Many people collect various items such as coins, stamps, dolls, shot glasses, plates, and spoons. Do what people collect reflect on their personalities? Or do what people collect have no indication of their interests at all and are just random? I tried collecting international stamps when I worked at the Liahona, the church’s international magazine and we got stamps from all over the world. It didn’t interest me and I have a box full of stamps from all over the world. Ed has collected coins since he was a boy, and shares his interest in coins with Athena and several of our grandchildren, but the coins leave me cold.

I have been interested in collecting Madame Alexander dolls since I received my first one at age seven. It was the "Beth" doll from Little Women (My mother had named me after Beth in Little Women). I received a doll from Denmark as a teen and that increased my interest in dolls to not just Madame Alexander dolls, but dolls of all nationals also.

I’ve increased my collection of dolls throughout the years, adding dolls from where we have lived and where others have lived in the world. I’ve added quite a few Madame Alexander dolls, especially the smaller dolls from the various nations. I’ve a few of the storybook dolls, including Cinderella and Snow White and even a few historic dolls, Romeo and Juliet, Napoleon and Josephine, Christopher Columbus and Queen Isabella. I have the Little Women dolls, Marmie, Amy, Jo, Beth, & Meg and some other characters. Ed has insisted I keep all the boxes that go with the dolls as they increase their value.

Since we’ve been in the military and traveled all over the world, I’ve collected many dolls from other countries, but the ones that I like the most are the ones with personal attachment; I love the southwestern Indian doll that I bought when we lived in El Paso that reminded me of El Paso’s rich Spanish/Indian heritage. Ed brought me an Alaskan Eskimo doll when he was in Alaska. The Greek dolls with their ethnic costumes Ed got in the Greek islands were special.

However, as my collection grew, the dolls that meant the most were the subgenre that became my “women at work” collection showing women all over the world doing work—the handmade Scottish doll that a British friend sent me of a woman mending fishing nets; the handmade Italian doll that an Italian sister made showing a woman knitting; a Korean doll dancing in an ethnic costume with a fan; the authentic French wooden Provence dolls of women selling bread, gathering flowers, and doing other domestic tasks. The Vietnamese doll balancing her barrels; the African doll with the jug on her head; the Israeli woman with her basket on her hip.

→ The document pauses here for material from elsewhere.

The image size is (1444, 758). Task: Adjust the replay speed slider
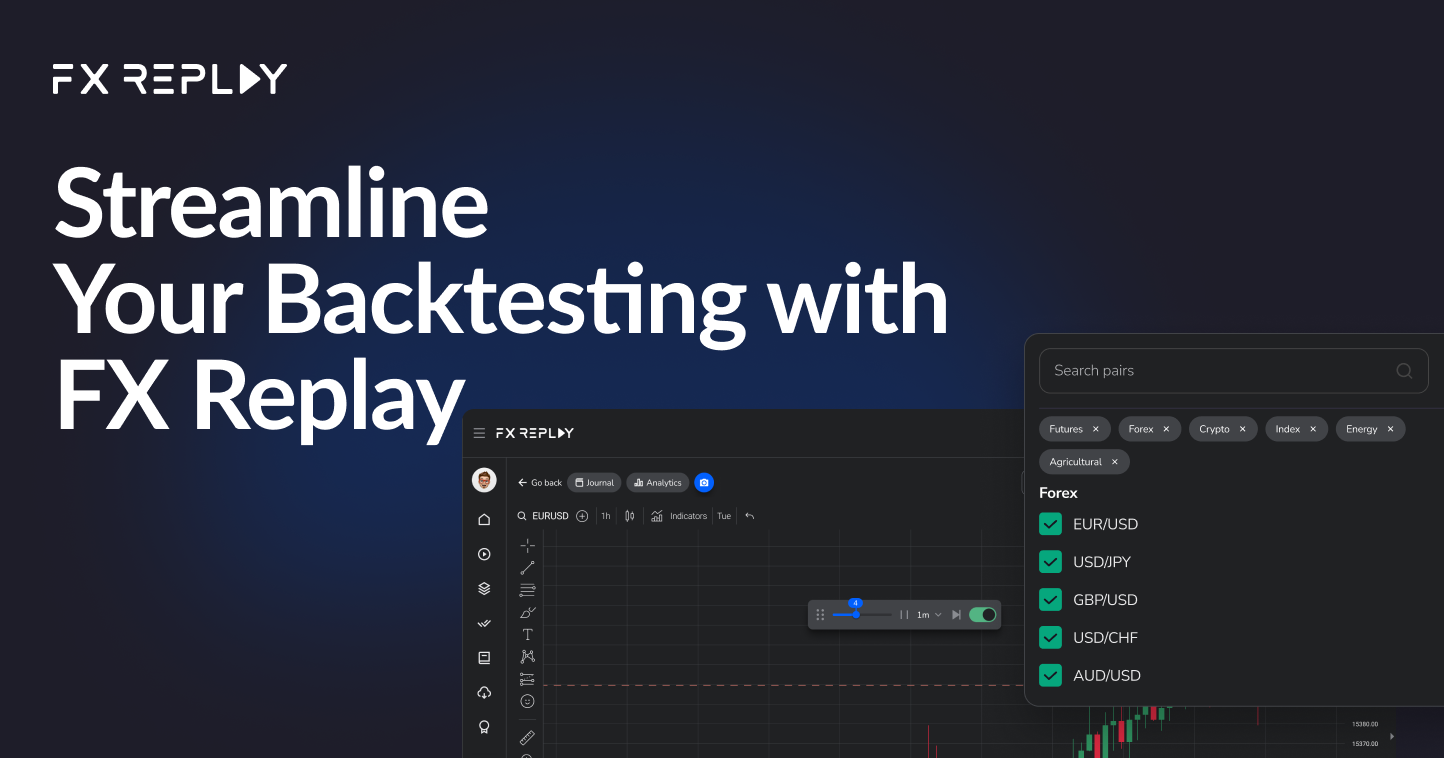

These were the dolls that meant the most to me and that I had the hardest time locating. They weren’t found in the tourist markets or on the internet; usually they were given me or I located them through friends. Sometimes I found one at The Deseret Industries or the Good Will store or a garage sale—they seldom were valuable in monetary terms.

Their value to me was in what they represented—the worth of a woman’s work, wherever she is, whatever she does.